La directora general de la Guardia Civil, Mercedes González, ha admitido tres reuniones con la exmilitante del PSOE Leire Díez, dos de ellas sin relación con asuntos del cuerpo y una tercera en la que esta le pidió la readmisión del comandante Rubén Villalba, implicado en un caso judicial, a lo que la máxima autoridad del instituto armado se negó.
En un comunicado difundido esta noche y ante los informes de la Unidad Central Operativa (UCO) en la pieza del caso Leire que investiga el juez de la Audiencia Nacional Santiago Pedraz que reconocieron tres reuniones entre ambas, la Guardia Civil señala que tras ese encuentro no volvió a haber contacto alguna entre ellas.
“La directora general de la Guardia Civil afirma que jamás ha participado en ninguna operación contra ninguna unidad de la Guardia Civil, institución para la que trabaja día a día, a la que respeta y admira”, subraya el comunicado.
La UCO ha constatado tres reuniones entre ambas, según informe que aparece en el sumario de la causa que investiga una supuesta trama que perseguía desestabilizar causas judiciales contra el Gobierno y el PSOE, presuntamente liderada por el exdirigente socialista Santos Cerdán y coordinada por Leire Díez.
Según recalca el comunicado de la Guardia Civil, González conoció a la exmilitante en su etapa de delegada del Gobierno en Madrid, cuando Díez era director de Relaciones Institucionales de Correos.
Esta relación fue “tan solo mediante intercambios de WhatsApp, relativas a las movilizaciones laborales en las que esta empresa se encontraba inmersa, que provocaron manifestaciones y concentraciones en sus diferentes sedes, No produciéndose jamás encuentros personales ni habiendo tenido nunca contacto ni conocimiento sobre su persona hasta ese momento”.

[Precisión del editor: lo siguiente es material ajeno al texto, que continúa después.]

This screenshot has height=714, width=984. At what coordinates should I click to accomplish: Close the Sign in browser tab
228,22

Añade el comunicado que tras el nombramiento de González como directora general de la Guardia Civil, Leire Díez se puso en contacto con ella para mantener un primer encuentro “en el que le traslada su nueva situación laboral y en el que se limita a contarle que está ejerciendo de ‘freelance’, recuperando así su labor en el mundo del periodismo, sin especificar ni dónde ni para quién trabajaba, tan solo que estaba a caballo entre Cantabria y Madrid”.
El encuentro, según precisa el comunicado, tuvo lugar en una cafetería cercana a la Dirección General de la Guardia Civil y es donde se ven personalmente por primera vez. “No se habla de nada relacionado con el trabajo que desempeña este cuerpo”, agrega.

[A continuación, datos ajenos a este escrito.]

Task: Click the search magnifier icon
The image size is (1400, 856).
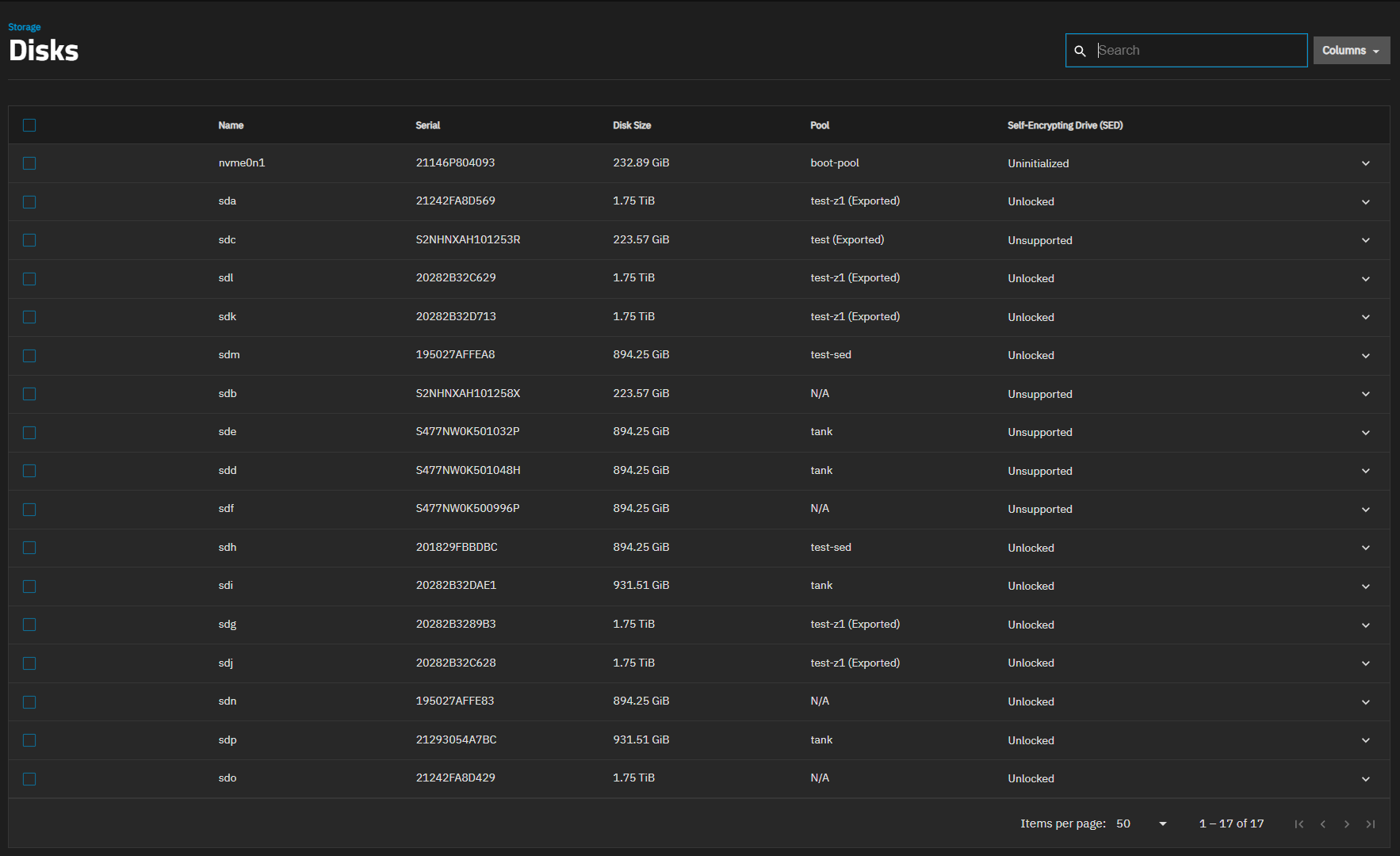Action: coord(1080,51)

Fue una reunión rápida, “de apenas unos 15 minutos”, que González interpretó como “una mera toma de contacto para pedirle trabajo o establecer en un futuro una relación laboral, dado su reciente nombramiento”.

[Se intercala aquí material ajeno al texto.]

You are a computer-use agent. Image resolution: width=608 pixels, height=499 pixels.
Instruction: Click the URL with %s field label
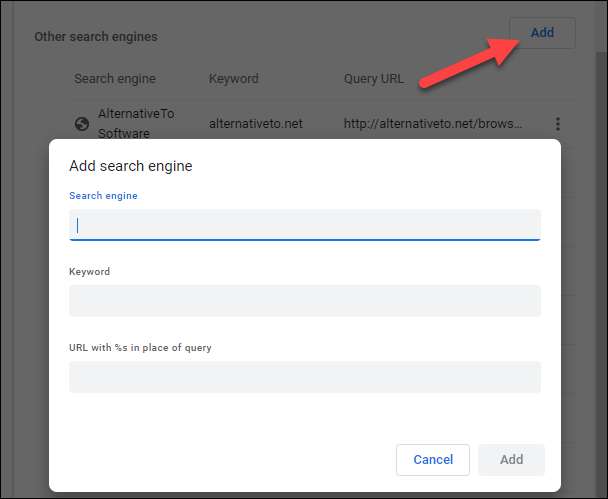[x=140, y=348]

“Respecto de un posible segundo encuentro, de haber producido, habría sido de las mismas características y contenido que el primero”, indica el comunicado.
Meses después, Leire Díez contactó con González y le propuso que se vieran aprovechando que la exmilitante se encontraba en Madrid, pero la cita se anuló por la enfermedad de un familiar de esta que la obligaba a permanecer en Cantabria.
“Esa cita se retoma tiempo más tarde, desarrollándose en las mismas circunstancias que las anteriores, sin alusiones al trabajo de la Guardia Civil, ciñéndose a una conversación sobre su situación familiar, anteriormente mencionada”, precisa el comunicado.
Si bien, en un momento determinado Díez plantea a la directora que “tiene que hacerle una petición relativa a su trabajo, preguntándole si habría algún tipo de posibilidad de que el comandante Rubén Villalba pudiera regresar a su puesto de trabajo”.
“Una petición que la directora rechaza de plano”, a la vez que recuerda a Díez que el comandante -imputado actualmente en el caso Koldo- “se encontraba sin destino por su presunta implicación en un caso judicial, dándose por finalizado inmediatamente dicho encuentro”.
Fue el último, asevera el comunicado, que recuerda que cuando se hizo pública la participación de Leire Díez en una reunión atacando a agentes de la Guardia Civil, González “se reunió personalmente con los principales mandos de la Jefatura de Policía Judicial, la UCO y el agente señalado (en referencia al teniente coronel Antonio Balas) mostrándoles su máximo apoyo y respaldo, así como su confianza en el trabajo y la labor que estaban desempeñando”.
Por último, el comunicado asegura que González “jamás” ha interferido en ninguna investigación llevada a cabo por los agentes de este cuerpo, “como muestra de su respeto absoluto y confianza a la labor de Policía Judicial”.